Consciente de la dimension sociale du phénomène, elle poursuit : « Les milieux pauvres et les minorités en souffrent plus que les autres. » Puis elle va jusqu’à considérer que l’autisme, ce trouble avec lequel Greta Thunberg vit, a permis à l’adolescente de percevoir la crise à l’aide d’un microscope mental qui en a accentué la clarté autant que la gravité. La jeune militante n’a-t-elle pas reconnu que, « dans de bonnes circonstances », l’autisme « peut être un superpouvoir » ?

Extrait de «Comment tout peut changer»

Alors que les générations précédentes de militants se concentraient sur les symptômes de la crise environnementale et climatique, la vôtre s’attaque au système même qui accorde la priorité aux profits au détriment de la vie et de l’avenir du climat.

Fidèle à la prise de conscience à la fois simple et aiguë de Greta, Naomi Klein aborde la crise climatique avec les mots de tous les jours pour toucher non seulement la jeunesse, mais aussi un large public d’âge mûr. Elle explique : une serre « retient la chaleur afin qu’on puisse y faire pousser des fleurs ou des fruits même s’il fait froid dehors. Les gaz à effet de serre font la même chose, mais à l’échelle planétaire ».

À peine présents au début de la révolution industrielle au XVIIIe siècle en Grande-Bretagne, révolution vite étendue au reste de l’Occident et due au perfectionnement de la machine à vapeur alimentée par le charbon, puis accélérée par un progrès technologique diversifié grâce à l’emploi d’autres combustibles fossiles, dont le pétrole, les gaz à effet de serre ont, vers 1950, atteint un niveau mondial très dangereux. Naomi Klein conclut : « Nous sommes donc en train de réchauffer la planète de manière inédite. »

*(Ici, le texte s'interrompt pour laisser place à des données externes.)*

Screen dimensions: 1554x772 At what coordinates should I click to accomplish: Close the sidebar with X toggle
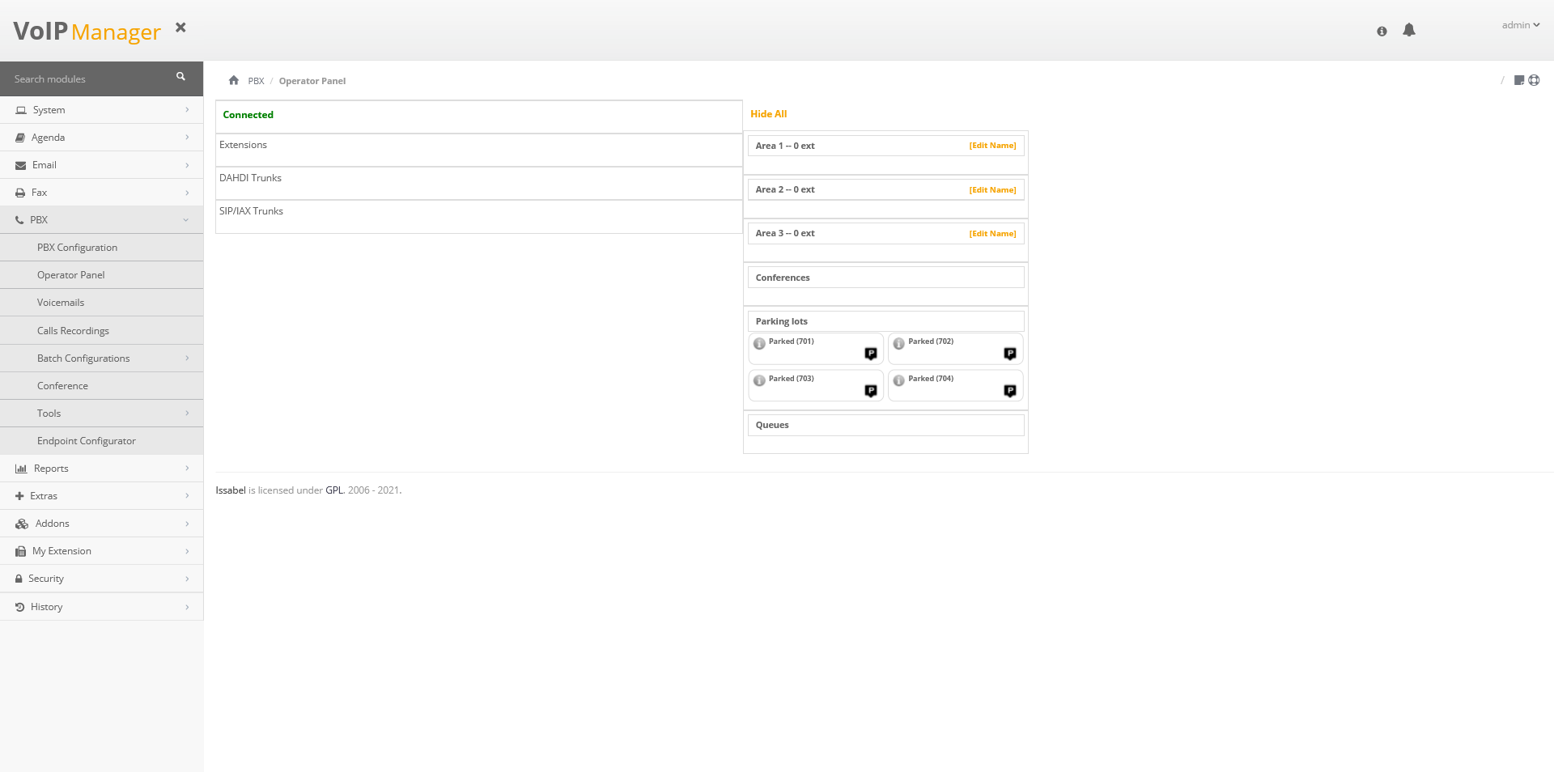tap(180, 28)
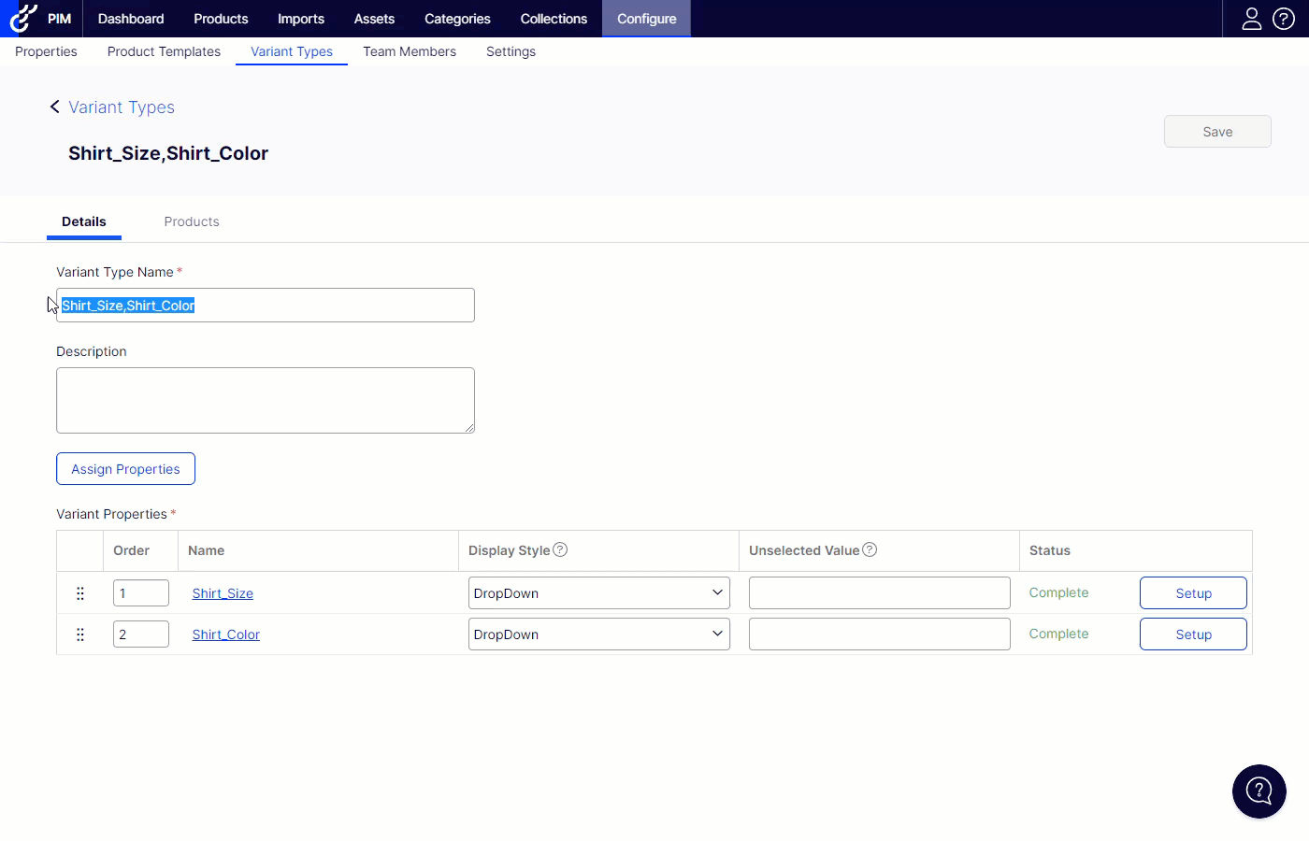
Task: Open the Shirt_Color property link
Action: pyautogui.click(x=225, y=634)
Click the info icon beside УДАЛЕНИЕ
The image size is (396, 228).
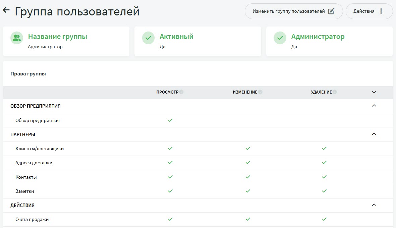[x=335, y=92]
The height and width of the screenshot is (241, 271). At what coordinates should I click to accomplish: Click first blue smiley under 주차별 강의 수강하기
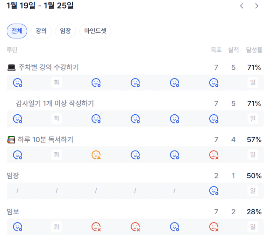(x=18, y=83)
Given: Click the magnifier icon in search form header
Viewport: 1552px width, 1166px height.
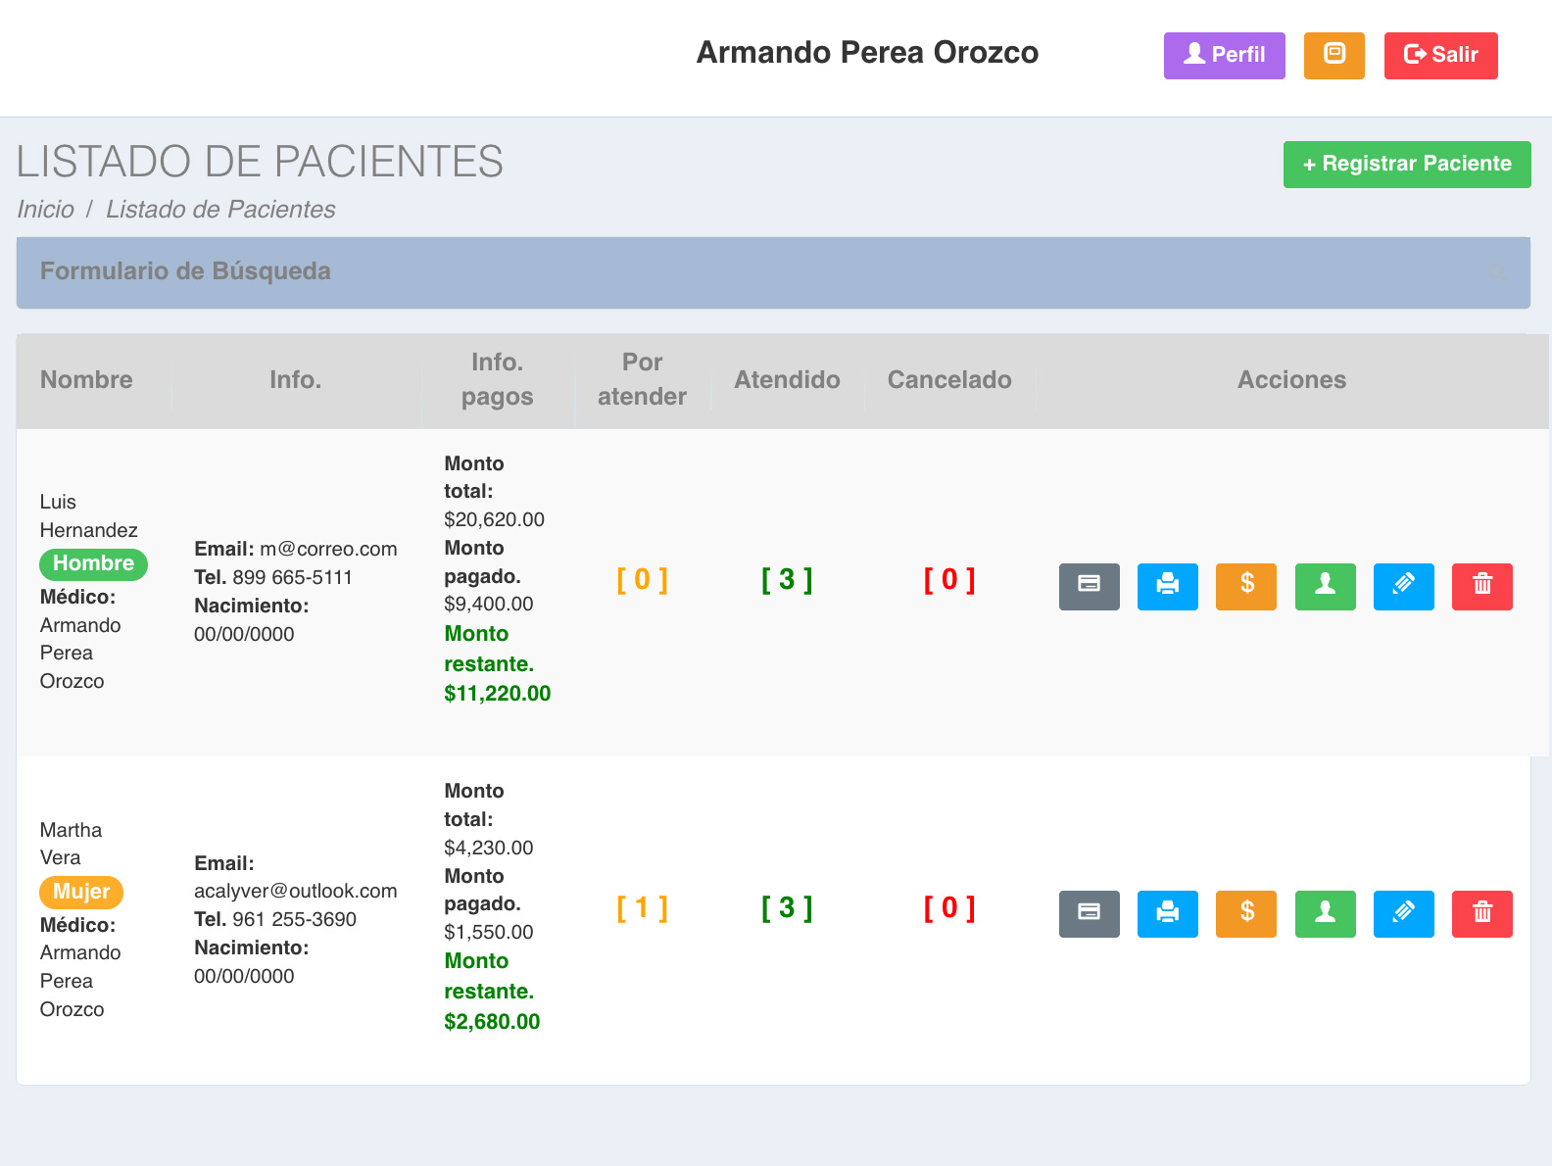Looking at the screenshot, I should coord(1496,271).
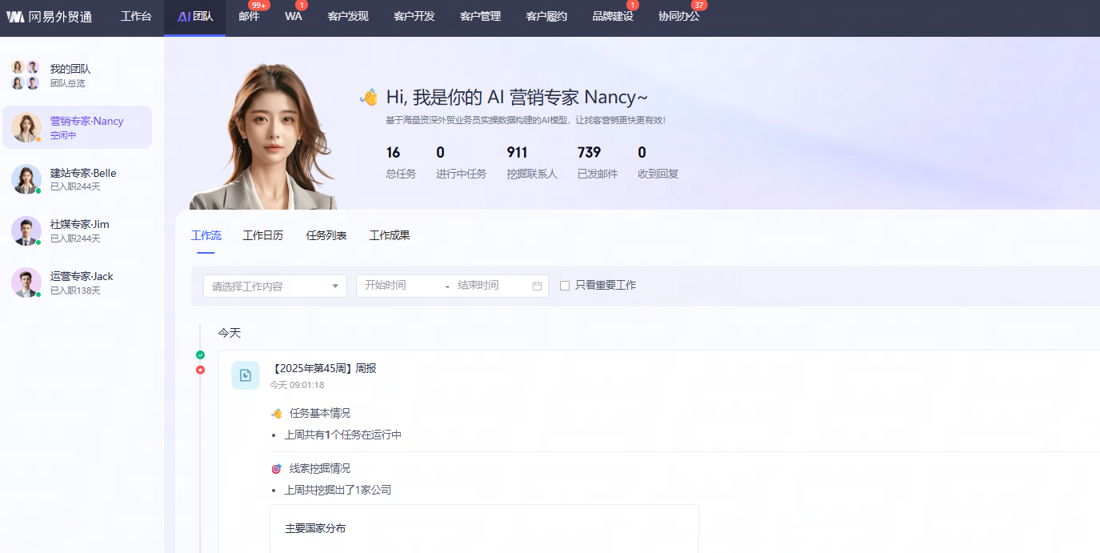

Compte tenu de l’origine occidentale de ce réchauffement dû en particulier à l’exploitation historique polluante des richesses naturelles des pays du Sud, l’essayiste estime que l’Occident a une « dette climatique » à leur égard. En ayant la sagesse d’unir économie verte et justice sociale, Naomi Klein apporterait à la Terre la fraîcheur qui lui manque cruellement.

 

 

 

Comment tout peut changer Outils à l’usage de la jeunesse mobilisée pour la justice climatique et sociale

★★★ 1/2

Naomi Klein, avec la collaboration de Rebecca Stefoff, Lux, Montréal, 2021, 320 pages.